▶ _Your objective_
Every line from the one containing "You are a GUI" to the end of the records below should be returned exactly; pictures are to be dropped.

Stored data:
Content starts
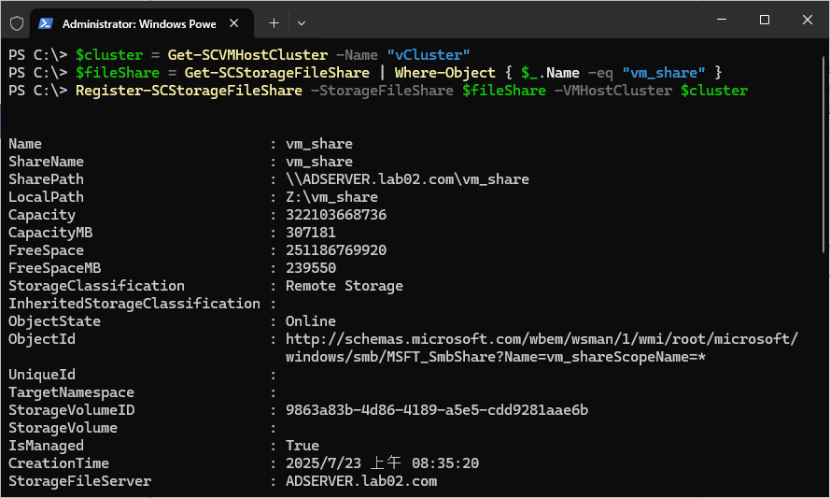This screenshot has height=498, width=830.
Task: Open a new tab with the plus button
Action: (x=274, y=21)
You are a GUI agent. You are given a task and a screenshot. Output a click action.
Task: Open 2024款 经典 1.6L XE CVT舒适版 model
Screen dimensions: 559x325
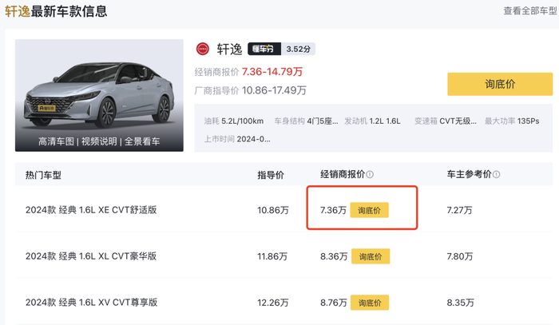click(x=91, y=210)
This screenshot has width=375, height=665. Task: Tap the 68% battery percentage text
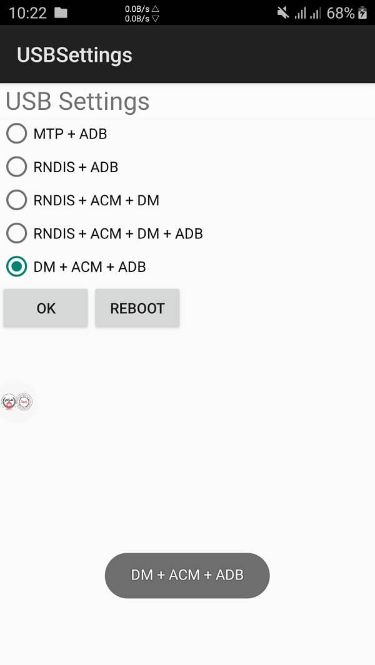(x=341, y=12)
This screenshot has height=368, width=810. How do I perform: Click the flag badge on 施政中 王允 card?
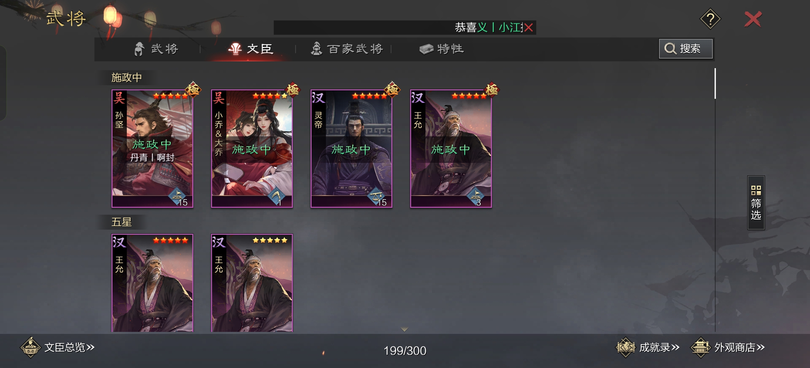pos(476,196)
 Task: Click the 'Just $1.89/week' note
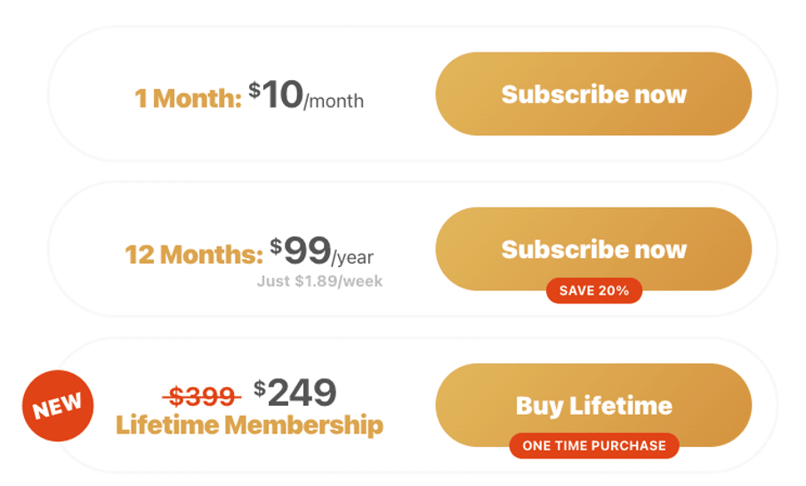(x=319, y=281)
Content ends
▶ _Exercise answer_
You are a GUI agent. You are given a task and a screenshot. Output a click action.
Task: Open 2024款 经典 1.6L XE CVT舒适版 model
Screen dimensions: 559x325
click(x=91, y=210)
This screenshot has width=375, height=665. Task: Tap the 68% battery percentage text
(x=341, y=12)
This screenshot has height=368, width=810. How do I perform: Click the flag badge on 施政中 王允 card?
pos(476,196)
 Task: Click the 'Just $1.89/week' note
(x=319, y=281)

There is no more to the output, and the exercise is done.